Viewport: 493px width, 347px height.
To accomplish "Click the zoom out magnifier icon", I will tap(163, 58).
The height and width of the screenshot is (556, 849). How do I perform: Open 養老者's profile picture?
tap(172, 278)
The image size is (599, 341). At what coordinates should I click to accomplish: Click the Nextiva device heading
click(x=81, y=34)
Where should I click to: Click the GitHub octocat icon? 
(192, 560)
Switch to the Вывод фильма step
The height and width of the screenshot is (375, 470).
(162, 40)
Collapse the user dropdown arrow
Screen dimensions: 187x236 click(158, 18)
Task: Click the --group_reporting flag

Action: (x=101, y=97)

○ ○ ○

Copy out the entries above again, keeping them exact.

Viewport: 493px width, 347px height.
To accomplish "Click the zoom out magnifier icon", I will tap(163, 58).
The height and width of the screenshot is (556, 849). How do I perform: Open 養老者's profile picture?
tap(172, 278)
The image size is (599, 341). At what coordinates should I click to accomplish: Click the Nextiva device heading
click(x=81, y=34)
Where should I click to: Click the GitHub octocat icon? 
(192, 560)
Switch to the Вывод фильма step
The height and width of the screenshot is (375, 470).
(162, 40)
Collapse the user dropdown arrow
Screen dimensions: 187x236 click(158, 18)
Task: Click the --group_reporting flag

Action: (x=101, y=97)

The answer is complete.